Für sie ist die EM noch nicht beendet
252 Portugiesen und 14 Franzosen leben in Burscheid. Und für die Fußballfans unter ihnen ist das Finale am Sonntag ein Fest.
Burscheid. Nach der 0:2-Niederlage der Deutschen im Halbfinale gegen Frankreich ist das Interesse an der Fußball-Europameisterschaft auch in Burscheid spürbar erkaltet. Aber nicht überall: Zumindest zwei Bevölkerungsgruppen blicken dem Finale am Sonntag in Paris mit Hochspannung entgegen.
Miguel Colaco ist Friseur.
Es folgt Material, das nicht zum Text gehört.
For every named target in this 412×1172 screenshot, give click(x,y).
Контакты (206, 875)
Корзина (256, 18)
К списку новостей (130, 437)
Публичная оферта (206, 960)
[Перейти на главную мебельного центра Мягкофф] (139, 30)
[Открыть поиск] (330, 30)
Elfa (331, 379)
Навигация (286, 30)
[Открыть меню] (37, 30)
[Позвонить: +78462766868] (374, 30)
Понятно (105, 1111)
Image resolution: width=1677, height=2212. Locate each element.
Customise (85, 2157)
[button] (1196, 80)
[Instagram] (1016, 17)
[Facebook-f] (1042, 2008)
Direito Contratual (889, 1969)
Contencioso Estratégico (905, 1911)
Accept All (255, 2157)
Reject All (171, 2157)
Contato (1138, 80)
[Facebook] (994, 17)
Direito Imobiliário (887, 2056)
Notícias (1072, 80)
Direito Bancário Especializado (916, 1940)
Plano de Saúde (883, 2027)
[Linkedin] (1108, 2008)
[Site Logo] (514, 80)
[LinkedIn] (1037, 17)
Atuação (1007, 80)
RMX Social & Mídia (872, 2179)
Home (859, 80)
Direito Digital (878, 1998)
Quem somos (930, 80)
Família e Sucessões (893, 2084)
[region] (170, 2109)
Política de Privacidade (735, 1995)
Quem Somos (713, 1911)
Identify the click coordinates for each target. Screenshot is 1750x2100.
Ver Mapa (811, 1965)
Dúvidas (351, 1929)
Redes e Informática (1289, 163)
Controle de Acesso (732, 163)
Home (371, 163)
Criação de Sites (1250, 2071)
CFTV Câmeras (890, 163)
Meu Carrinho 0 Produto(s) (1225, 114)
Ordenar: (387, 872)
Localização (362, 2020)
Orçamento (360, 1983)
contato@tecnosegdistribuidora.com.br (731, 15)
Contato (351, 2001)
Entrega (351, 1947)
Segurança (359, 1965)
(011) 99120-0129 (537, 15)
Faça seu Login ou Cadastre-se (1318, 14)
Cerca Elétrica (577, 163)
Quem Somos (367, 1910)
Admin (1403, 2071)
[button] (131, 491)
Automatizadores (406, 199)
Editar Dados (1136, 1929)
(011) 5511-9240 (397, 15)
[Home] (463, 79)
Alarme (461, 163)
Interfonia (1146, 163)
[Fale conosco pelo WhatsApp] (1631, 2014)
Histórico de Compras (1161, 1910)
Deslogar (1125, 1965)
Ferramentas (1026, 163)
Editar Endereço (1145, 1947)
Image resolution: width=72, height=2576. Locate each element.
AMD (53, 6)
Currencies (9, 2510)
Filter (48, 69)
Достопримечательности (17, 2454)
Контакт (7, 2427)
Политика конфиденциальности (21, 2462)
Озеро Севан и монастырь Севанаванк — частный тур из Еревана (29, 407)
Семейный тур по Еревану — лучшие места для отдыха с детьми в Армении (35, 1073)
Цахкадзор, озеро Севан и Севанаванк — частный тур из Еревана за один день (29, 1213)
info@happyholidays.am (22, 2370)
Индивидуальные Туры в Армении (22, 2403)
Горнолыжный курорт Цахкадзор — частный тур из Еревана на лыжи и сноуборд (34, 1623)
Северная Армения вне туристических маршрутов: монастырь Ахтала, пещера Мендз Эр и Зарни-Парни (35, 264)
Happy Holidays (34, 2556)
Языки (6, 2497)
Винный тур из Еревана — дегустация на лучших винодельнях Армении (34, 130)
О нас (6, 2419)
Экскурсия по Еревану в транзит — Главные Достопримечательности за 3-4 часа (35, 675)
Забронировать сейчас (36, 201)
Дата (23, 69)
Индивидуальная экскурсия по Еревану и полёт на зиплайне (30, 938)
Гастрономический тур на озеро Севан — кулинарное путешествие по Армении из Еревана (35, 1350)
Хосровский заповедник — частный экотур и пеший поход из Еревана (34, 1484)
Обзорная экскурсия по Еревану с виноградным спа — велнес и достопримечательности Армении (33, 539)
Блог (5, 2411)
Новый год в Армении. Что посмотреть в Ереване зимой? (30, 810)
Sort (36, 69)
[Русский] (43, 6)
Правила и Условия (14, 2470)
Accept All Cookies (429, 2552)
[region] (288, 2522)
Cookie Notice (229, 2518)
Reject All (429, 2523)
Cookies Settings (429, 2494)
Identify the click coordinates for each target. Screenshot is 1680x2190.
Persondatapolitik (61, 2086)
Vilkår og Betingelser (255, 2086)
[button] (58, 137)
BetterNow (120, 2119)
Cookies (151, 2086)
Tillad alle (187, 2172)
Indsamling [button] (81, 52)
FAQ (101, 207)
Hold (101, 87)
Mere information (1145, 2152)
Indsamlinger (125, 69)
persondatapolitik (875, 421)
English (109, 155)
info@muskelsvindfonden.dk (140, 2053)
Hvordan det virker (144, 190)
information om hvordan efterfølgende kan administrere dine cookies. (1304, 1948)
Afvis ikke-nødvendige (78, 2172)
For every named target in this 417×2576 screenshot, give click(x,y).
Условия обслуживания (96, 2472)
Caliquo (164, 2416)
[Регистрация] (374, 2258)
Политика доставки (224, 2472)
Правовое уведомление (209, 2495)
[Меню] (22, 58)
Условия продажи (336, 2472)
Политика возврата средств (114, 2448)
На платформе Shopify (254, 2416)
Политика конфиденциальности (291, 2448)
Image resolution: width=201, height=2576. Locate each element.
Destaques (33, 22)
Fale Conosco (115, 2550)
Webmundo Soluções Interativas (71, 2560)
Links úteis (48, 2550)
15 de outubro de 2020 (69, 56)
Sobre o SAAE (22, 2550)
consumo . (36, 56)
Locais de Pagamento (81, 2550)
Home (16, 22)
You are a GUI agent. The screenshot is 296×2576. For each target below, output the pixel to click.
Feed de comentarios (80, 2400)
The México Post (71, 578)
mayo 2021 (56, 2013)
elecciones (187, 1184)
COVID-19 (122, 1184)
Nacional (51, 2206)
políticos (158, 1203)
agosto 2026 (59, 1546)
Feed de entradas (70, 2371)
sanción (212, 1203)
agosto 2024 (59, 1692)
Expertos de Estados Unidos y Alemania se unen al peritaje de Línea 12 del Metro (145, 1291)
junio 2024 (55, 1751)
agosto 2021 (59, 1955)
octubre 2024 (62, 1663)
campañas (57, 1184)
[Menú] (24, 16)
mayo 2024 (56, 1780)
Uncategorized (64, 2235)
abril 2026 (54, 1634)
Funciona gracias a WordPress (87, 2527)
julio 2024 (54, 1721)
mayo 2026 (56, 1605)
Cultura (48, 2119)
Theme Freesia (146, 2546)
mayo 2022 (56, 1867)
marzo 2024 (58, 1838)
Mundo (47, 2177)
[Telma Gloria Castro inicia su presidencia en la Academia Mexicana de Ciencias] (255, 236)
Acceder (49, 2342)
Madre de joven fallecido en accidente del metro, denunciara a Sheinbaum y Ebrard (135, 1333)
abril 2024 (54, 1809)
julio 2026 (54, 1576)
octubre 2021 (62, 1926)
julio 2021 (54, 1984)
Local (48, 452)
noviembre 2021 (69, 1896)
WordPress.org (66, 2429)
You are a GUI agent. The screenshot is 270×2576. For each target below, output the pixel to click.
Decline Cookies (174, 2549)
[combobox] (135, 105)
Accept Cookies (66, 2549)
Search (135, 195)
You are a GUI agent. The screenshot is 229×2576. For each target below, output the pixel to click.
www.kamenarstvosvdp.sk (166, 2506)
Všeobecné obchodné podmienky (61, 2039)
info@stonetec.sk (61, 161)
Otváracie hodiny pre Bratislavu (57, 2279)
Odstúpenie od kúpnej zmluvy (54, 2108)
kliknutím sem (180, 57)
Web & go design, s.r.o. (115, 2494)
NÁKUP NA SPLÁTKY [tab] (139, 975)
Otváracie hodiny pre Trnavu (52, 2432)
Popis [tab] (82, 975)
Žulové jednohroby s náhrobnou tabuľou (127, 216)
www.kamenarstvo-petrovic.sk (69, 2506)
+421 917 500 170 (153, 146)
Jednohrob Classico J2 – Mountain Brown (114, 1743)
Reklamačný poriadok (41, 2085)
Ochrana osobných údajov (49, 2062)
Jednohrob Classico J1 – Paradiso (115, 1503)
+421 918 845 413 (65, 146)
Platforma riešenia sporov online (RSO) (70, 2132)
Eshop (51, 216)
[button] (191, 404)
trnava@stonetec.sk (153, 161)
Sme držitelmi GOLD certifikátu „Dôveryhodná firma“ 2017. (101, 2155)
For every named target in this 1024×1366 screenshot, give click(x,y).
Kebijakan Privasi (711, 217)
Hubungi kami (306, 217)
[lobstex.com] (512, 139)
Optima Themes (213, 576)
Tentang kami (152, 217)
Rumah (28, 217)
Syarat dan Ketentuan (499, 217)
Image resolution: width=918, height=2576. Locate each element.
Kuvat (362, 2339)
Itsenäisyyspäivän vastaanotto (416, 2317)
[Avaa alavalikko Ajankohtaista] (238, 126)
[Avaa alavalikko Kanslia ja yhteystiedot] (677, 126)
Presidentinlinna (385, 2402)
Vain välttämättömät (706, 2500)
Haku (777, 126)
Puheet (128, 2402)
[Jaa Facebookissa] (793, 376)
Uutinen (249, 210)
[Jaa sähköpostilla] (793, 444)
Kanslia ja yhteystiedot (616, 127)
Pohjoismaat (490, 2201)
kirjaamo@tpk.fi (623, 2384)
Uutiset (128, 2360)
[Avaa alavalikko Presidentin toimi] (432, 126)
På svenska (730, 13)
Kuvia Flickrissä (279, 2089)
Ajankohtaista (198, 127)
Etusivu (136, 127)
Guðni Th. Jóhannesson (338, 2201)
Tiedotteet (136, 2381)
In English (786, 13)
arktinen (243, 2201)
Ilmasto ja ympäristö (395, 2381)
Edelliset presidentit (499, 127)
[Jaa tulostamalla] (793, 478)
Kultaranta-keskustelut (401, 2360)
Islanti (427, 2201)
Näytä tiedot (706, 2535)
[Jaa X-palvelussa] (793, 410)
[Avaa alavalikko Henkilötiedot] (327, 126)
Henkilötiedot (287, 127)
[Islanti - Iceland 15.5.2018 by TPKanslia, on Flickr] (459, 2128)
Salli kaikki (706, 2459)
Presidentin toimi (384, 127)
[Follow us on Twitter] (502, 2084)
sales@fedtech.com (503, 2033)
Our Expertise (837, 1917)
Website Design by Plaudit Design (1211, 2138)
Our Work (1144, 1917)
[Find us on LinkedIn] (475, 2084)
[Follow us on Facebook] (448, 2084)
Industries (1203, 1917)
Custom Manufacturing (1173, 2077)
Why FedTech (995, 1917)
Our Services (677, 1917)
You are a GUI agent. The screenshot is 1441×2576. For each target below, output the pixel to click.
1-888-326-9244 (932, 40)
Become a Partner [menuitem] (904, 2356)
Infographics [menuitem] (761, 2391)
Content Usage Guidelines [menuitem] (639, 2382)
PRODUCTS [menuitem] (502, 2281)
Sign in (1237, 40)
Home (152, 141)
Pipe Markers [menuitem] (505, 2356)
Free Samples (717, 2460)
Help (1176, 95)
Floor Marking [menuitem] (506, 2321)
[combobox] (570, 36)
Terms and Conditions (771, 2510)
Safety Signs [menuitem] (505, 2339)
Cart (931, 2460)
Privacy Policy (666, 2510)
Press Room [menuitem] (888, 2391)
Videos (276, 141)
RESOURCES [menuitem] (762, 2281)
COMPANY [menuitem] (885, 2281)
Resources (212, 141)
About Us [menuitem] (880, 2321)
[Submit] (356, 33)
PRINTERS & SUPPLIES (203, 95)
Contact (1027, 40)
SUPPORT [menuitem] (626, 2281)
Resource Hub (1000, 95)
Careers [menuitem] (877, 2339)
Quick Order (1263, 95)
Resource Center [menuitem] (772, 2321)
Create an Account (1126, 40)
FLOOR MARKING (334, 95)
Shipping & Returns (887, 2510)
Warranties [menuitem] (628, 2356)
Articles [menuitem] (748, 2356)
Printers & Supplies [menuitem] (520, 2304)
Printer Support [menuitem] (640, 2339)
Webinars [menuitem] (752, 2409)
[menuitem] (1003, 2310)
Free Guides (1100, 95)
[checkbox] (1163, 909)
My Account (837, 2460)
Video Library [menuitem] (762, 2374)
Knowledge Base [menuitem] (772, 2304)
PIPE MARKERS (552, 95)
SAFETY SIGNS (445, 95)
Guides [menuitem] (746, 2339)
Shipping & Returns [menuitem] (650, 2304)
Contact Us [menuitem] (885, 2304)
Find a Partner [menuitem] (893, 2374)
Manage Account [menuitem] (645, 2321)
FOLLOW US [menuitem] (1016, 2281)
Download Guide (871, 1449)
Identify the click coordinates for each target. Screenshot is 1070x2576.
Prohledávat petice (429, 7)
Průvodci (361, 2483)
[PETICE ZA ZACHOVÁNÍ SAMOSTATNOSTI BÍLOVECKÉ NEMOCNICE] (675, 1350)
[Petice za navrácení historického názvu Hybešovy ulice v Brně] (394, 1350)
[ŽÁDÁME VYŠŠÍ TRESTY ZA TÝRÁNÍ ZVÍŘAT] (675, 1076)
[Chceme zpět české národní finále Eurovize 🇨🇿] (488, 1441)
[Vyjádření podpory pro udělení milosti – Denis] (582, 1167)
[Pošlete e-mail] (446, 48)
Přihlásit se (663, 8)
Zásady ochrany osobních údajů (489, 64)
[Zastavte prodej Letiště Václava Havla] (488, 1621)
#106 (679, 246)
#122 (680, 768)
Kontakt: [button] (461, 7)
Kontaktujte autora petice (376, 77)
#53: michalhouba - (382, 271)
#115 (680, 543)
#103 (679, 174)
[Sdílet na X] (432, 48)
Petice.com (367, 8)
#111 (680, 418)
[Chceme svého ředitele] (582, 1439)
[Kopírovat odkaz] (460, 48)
Und fußballverrückt. Und manchmal gibt es Momente, da greift beides wunderbar ineinander. Der Friseursalon an der Montanusstraße hat am Freitag seine Nebenfunktion als Nachrichtenumschlagplatz perfekt erfüllt: „Vor einer Stunde habe ich von einem Kunden vier Karten für das Finale in Paris gekauft“, freut sich der Portugiese am Mittag.
Der Kunde, ein Deutscher, hatte sich verkalkuliert und auf die Deutschen als Finalteilnehmer gesetzt. Jetzt wird Colaco Sonntagfrüh ins Auto steigen (mit wem, das wusste er am Freitag noch nicht) und sich auf den Weg in die französische Hauptstadt machen.
So hat er das eigentlich immer gehalten bei Europameisterschaften. Irgendwann war er meist im Stadion. Aber für einen Titel hat es bei den Portugiesen noch nie gereicht. Und auch für Sonntag ist Colaco nicht optimistisch: „Ich drücke ihnen natürlich die Daumen, aber ich befürchte, sie werden verlieren.“ Das war 2004 im Finale im eigenen Land schon einmal so. Damals hieß der Sieger Griechenland.
Dass sein Heimatland im Finale steht, freut Colaco natürlich, die Kritik daran ärgert ihn. „Die Berichterstattung in Deutschland über Portugal war zu negativ.“ Er macht als Grund dafür aus, „dass Ronaldo polarisiert“. Nein, auch der Friseur hat sich nicht an den drei Unentschieden in der Vorrunde gefreut: „Das war nicht schön, aber erfolgreich. Sonst haben wir immer schön gespielt und sind dann rausgeflogen.“
Aber dass er jetzt von vielen Seiten hört, dass Portugal es nicht verdient habe, so weit zu kommen, regt ihn auf: „Wenn eine Mannschaft ins Finale kommt, hat sie nicht nur Glück gehabt.“
Damit hat Portugal für den Portugiesen schon die Erwartungen übertroffen. Für Sonntag hofft auch Colaco wieder auf — Ronaldo, natürlich, auch wenn er selbst kein Fan des Ausnahmefußballers ist.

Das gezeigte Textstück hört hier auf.